According to research presented at the 2024 American Society of Clinical Oncology (ASCO) annual meeting, cytopenias and/or proliferation, rather than JAK2V617F (JAK2) allele burden </≥50%, correlate with the outcomes of patients with primary myelofibrosis (PMF) and patients with MF from essential thrombocythemia or polycythemia vera (PPV/PET-MF). In addition, all patients were noted to display improved survival with ruxolitinib treatment.

Myelodepleted MF, which is characterized by cytopenias, lower JAK2 allele burden, and shorter benefit from JAK-inhibitor ruxolitinib, exhibits worse overall survival (OS) compared to myeloproliferative MF. In addition, lower JAK2 and inferior OS is generally more typical for patients with primary MF (PMF) as compared with patients with MF from essential thrombocythemia or polycythemia vera (PPV/PET-MF).

“We sought to investigate the impact of JAK2 (</≥ 50%), cytopenias and the use of ruxolitinib in outcome of PMF/PPV-PET-MF patients from our center,” explained Julie Braish, MBBCh, The University of Texas MD Anderson Cancer Center, Houston, Texas and colleagues.
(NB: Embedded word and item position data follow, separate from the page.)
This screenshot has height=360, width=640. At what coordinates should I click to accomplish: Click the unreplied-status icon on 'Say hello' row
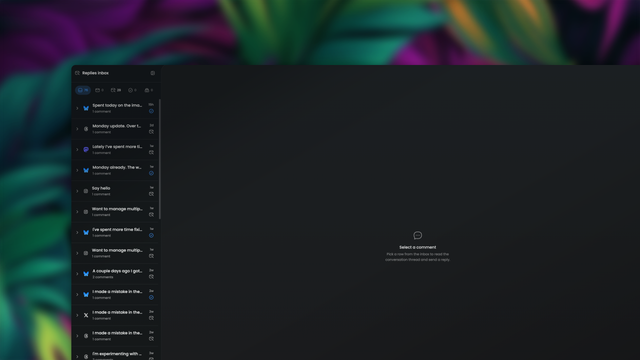pos(151,194)
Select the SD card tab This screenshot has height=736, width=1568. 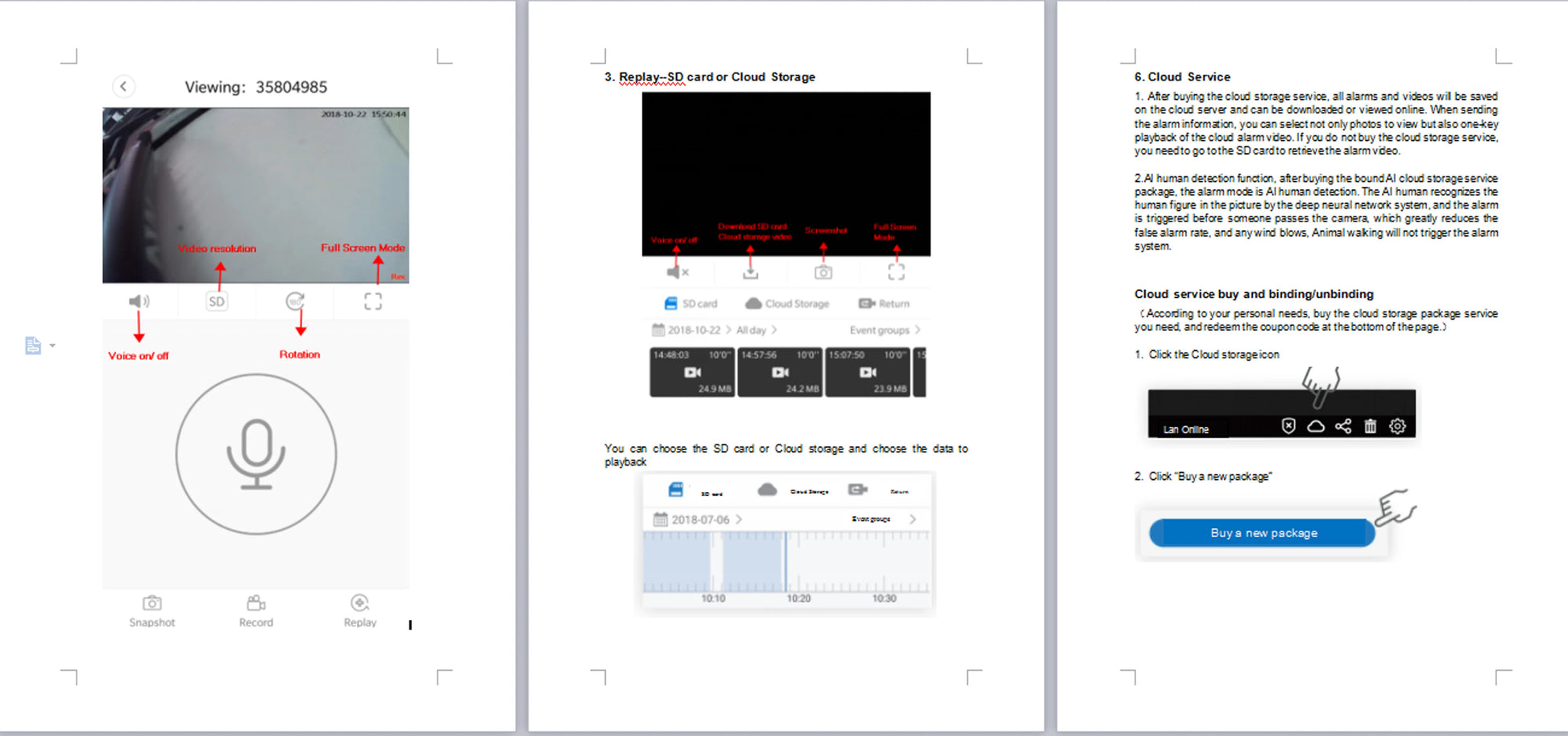pos(691,304)
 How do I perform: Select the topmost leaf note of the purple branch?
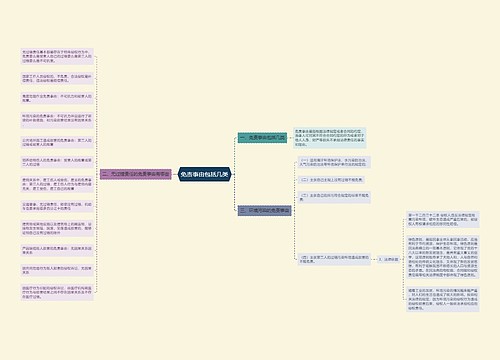[x=57, y=56]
To determine these results, study authors retrospectively reviewed the medical charts of 601 patients with JAK2-mutated MF (known JAK2%). Patients were divided based on the absence (-) or presence (+) of cytopenias (hemoglobin < 10 g/dL or platelets < 100 x109/L) and leukocytosis (WBC ≥ 25 x109/L) into: grade 1 = (-)/(-) [absence of both]; grade 2 = (-)/(+) [proliferative]; grade 3 = (+)/(-) [cytopenic]; grade 4 = (+)/(+) [cytopenic and proliferative]) and evaluated overall survival (OS) per JAK2 </≥ 50% and PMF vs PPV/PET-MF. Investigators assessed the tolerance of ruxolitinib ≥3 years by utilizing descriptive statistics, Kaplan-Meier curve with log-rank test and regression analysis for demographics, estimation of OS and its comparison.